# Material supplied start

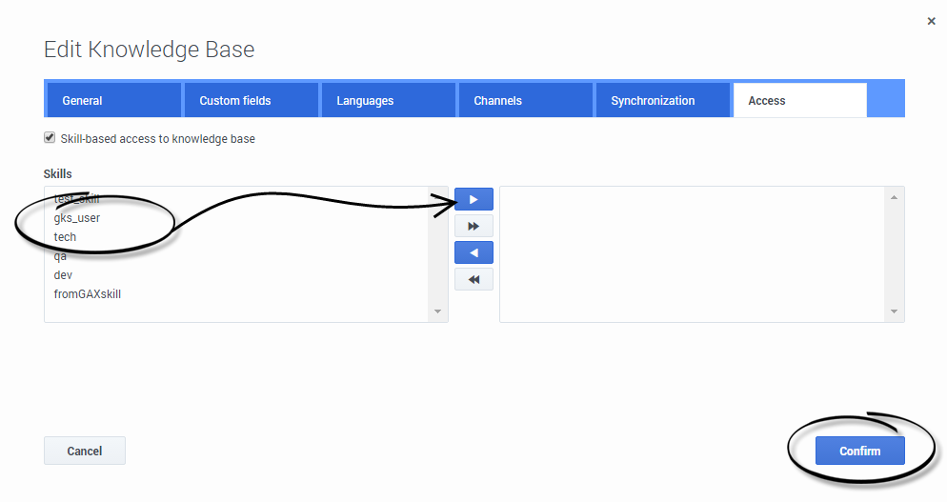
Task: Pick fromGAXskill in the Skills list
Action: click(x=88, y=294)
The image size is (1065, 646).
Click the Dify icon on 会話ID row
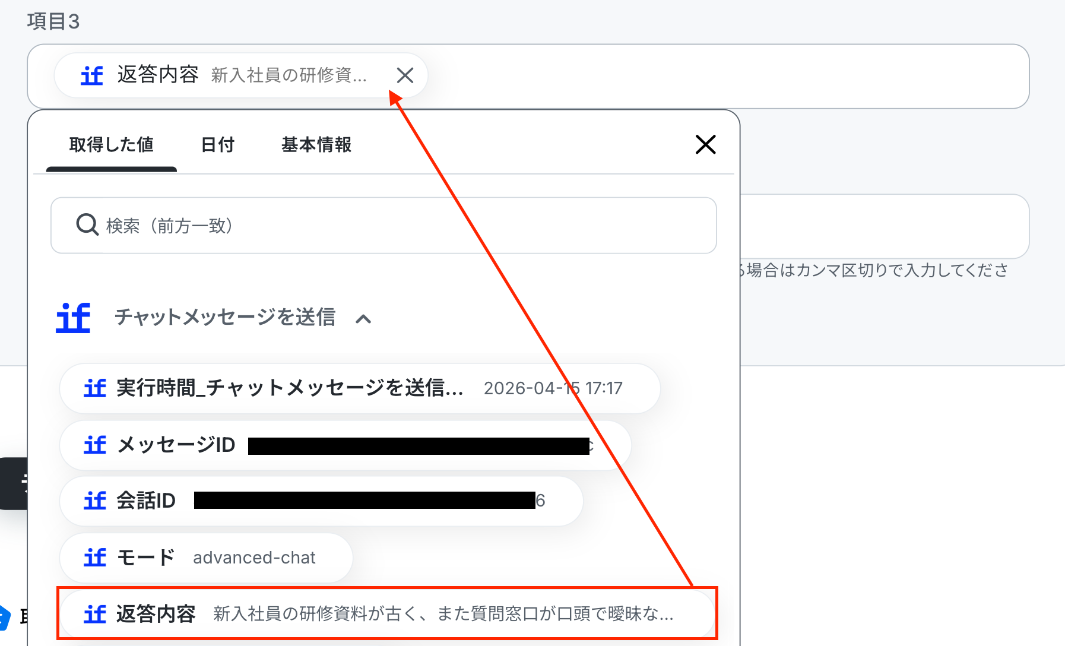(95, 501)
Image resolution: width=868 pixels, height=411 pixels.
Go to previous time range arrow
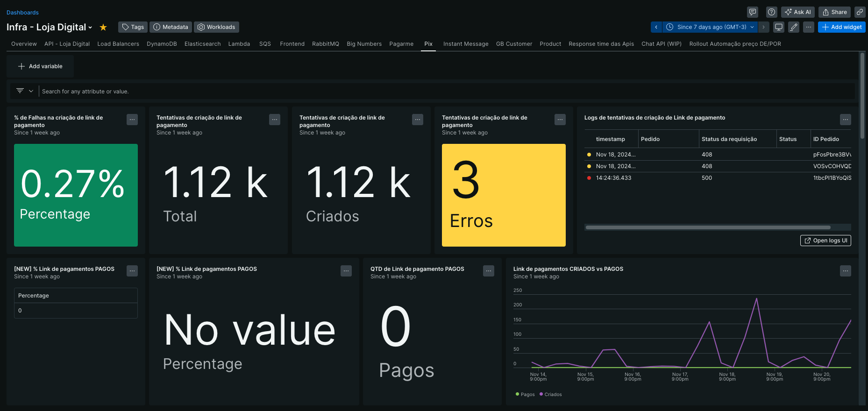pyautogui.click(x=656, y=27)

# Material supplied end

### Work to be completed
Switch every occurrence of "pixels" with "px" throughout the entries, leave everything else unchanged, and omit the pictures.

### Task solution
Task: Pick fromGAXskill in the Skills list
Action: click(x=88, y=294)
The image size is (1065, 646).
Click the Dify icon on 会話ID row
(95, 501)
Image resolution: width=868 px, height=411 px.
Go to previous time range arrow
pyautogui.click(x=656, y=27)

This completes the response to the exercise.